Cómo hacemos nuestras fotos (y quién es Akiko)
Todas las fotos de esta tienda están hechas con inteligencia artificial. No hay estudio, no hay sesión, no hay fotógrafo esperando que llegue la luz. Lo decimos acá una vez y no en cada producto, porque en la ficha de una lámpara esa información no le sirve a nadie.
Akiko no existe
La mujer del sombrero de bufón que aparece con los productos se llama Akiko y es un personaje virtual. No es una clienta, no es una modelo contratada y no está dando su opinión sobre nada. Está ahí por la misma razón por la que una marca tiene un logo: para que reconozcas de quién es la foto antes de leer el nombre.
Si alguna vez ves una frase de Akiko recomendando un producto, es un error nuestro y te agradecemos que nos lo digas.
Lo que sí te prometemos
El producto de la foto es el producto que te llega. Las imágenes se construyen a partir del material real del proveedor: mismas medidas, mismas piezas, mismos colores.
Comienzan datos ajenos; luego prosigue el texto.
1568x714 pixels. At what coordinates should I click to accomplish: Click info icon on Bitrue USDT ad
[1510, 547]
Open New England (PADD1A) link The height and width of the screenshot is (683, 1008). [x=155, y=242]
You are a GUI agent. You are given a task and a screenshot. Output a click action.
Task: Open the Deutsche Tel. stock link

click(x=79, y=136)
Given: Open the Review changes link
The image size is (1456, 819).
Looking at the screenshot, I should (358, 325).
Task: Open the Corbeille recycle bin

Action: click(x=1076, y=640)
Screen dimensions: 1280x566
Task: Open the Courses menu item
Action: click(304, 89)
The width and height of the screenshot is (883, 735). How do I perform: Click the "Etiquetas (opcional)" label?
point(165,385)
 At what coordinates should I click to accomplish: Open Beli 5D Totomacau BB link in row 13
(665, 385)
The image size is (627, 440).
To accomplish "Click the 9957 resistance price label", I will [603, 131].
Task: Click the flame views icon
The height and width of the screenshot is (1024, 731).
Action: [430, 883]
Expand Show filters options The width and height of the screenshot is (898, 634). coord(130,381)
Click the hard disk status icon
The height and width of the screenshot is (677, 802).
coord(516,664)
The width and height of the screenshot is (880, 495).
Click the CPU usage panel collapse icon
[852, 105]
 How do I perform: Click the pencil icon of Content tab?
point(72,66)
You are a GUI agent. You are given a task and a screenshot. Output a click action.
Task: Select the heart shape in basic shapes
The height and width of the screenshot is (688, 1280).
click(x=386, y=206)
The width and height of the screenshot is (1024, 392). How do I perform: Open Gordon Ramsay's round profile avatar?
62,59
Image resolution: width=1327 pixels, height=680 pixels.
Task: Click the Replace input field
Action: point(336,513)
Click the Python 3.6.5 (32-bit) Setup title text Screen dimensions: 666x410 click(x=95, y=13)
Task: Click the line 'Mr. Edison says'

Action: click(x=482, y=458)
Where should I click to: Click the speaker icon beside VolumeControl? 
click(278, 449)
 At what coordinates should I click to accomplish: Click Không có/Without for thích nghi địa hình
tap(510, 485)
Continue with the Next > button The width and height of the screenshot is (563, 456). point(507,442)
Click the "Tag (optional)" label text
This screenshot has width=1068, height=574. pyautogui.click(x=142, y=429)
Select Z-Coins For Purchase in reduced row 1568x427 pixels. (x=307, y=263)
No le agregamos accesorios que no vengan, no lo hacemos más grande de lo que es y no le inventamos funciones.
Cuando no sabemos algo del producto —cuántos niveles de brillo tiene, si funciona con pilas o con cable— lo escribimos como lo que es: algo que todavía no sabemos. Preferimos un hueco declarado a un dato inventado.
Por qué lo hacemos así
Porque es más barato y más rápido, y porque nos deja mostrar un producto en su mejor versión sin mentir sobre él. Y porque una marca que se ríe de que quiere venderte algo quedaría bastante mal escondiendo cómo hace sus fotos.